The San Diego County Water Authority is building a desalination plant near Carlsbad. The company in charge of the project, Poseidon Resources, is planning another at Huntington Beach in Orange County. As Walters notes, “Last week, a scientific panel gave a positive nod to the state Coastal Commission for Poseidon’s plan to draw in seawater, which has been a sticking point in its permit application. There was no particular reason why it should have been, other than that some folks in the environmental community reflexively oppose any project to increase California’s water supply, even in the midst of a historic drought.”
San Diego County has an elected government and so does the city of Carlsbad. But the desalination plant must bend the knee to the California Coastal Commission (CCC) an unelected body that overrides the elected governments of coastal counties and cities on land use and property rights issues. The CCC started as a temporary body during the first reign of Jerry Brown, and in typical style the state made it permanent. Headed and staffed by regulatory zealots, the CCC combines Stalinist-style regulation with Mafia-style corruption. In the 1990s, Commissioner Mark Nathanson served prison time for shaking down celebrities for bribes.
A scientific panel may have given the CCC the nod for seawater induction, but that is no guarantee the CCC will approve further plans. It does not need to face the voters, and it now has power to levy fines directly. Worse, the CCC serves the interest of those who, as Walters says, oppose “any” project to increase the state’s water supply.

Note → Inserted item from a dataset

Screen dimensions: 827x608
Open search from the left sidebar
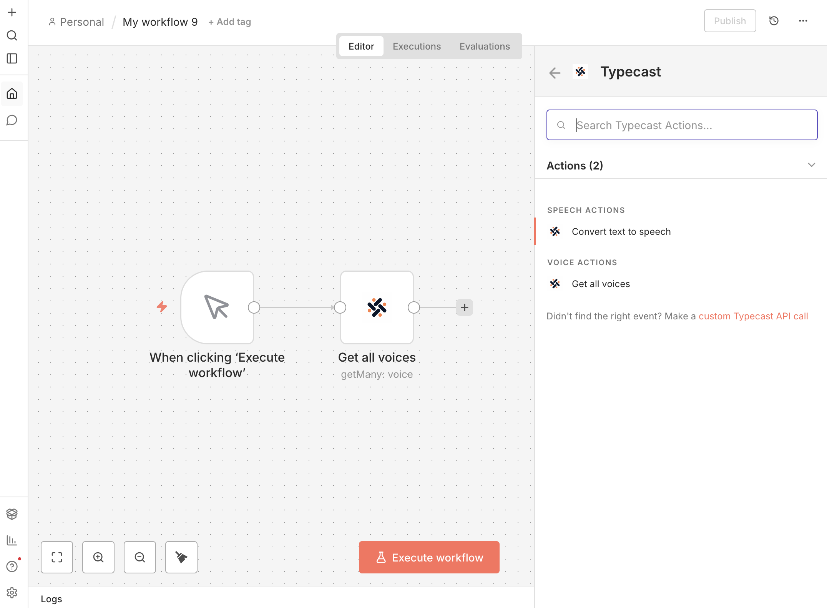12,35
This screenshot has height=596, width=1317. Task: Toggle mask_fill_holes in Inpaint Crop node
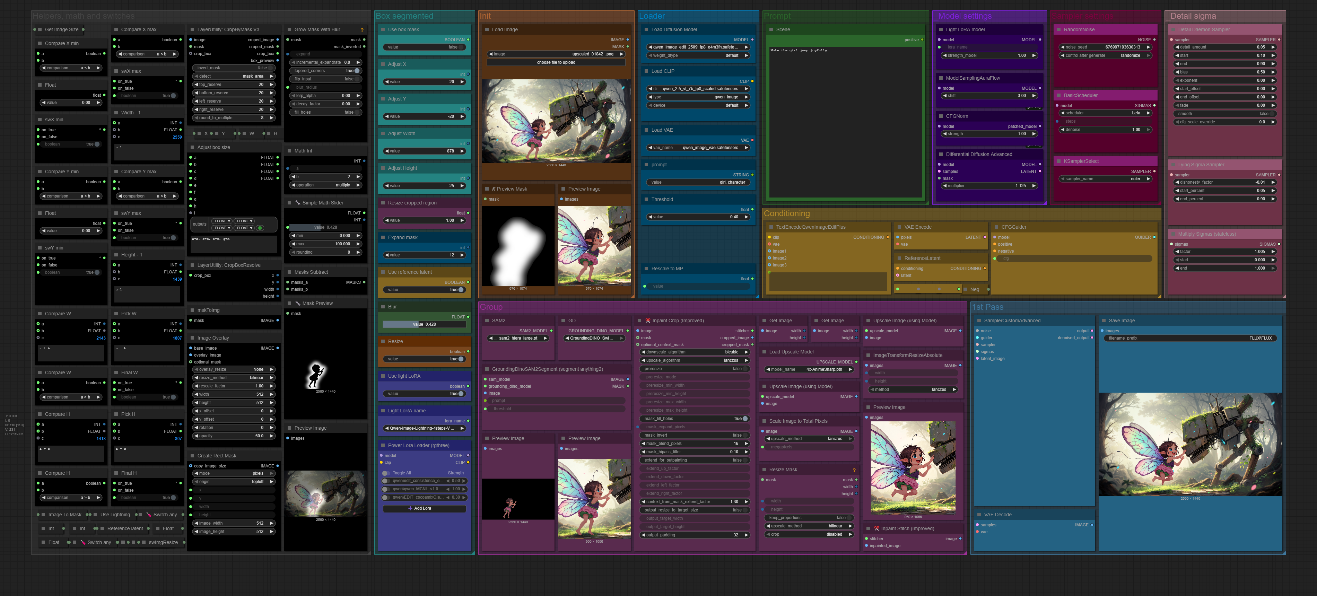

Governor Jerry Brown wants to drill two massive tunnels under the Sacramento–San Joaquin River Delta at an estimated cost of $25 billion. If the governor supports the southern California desalination plants, Walters explains, “he would be undercutting the tunnel project, which he clearly sees as completing the State Water Project his father began and adding to his own political legacy.” San Diego County’s desalinated water, meanwhile, will cost $2,000 an acre-foot, but as Walters observes, that is scarcely a half-cent per gallon. Therefore, “It makes a lot of sense – perhaps more sense than spending billions of dollars on a couple of pipes that won’t increase supply.”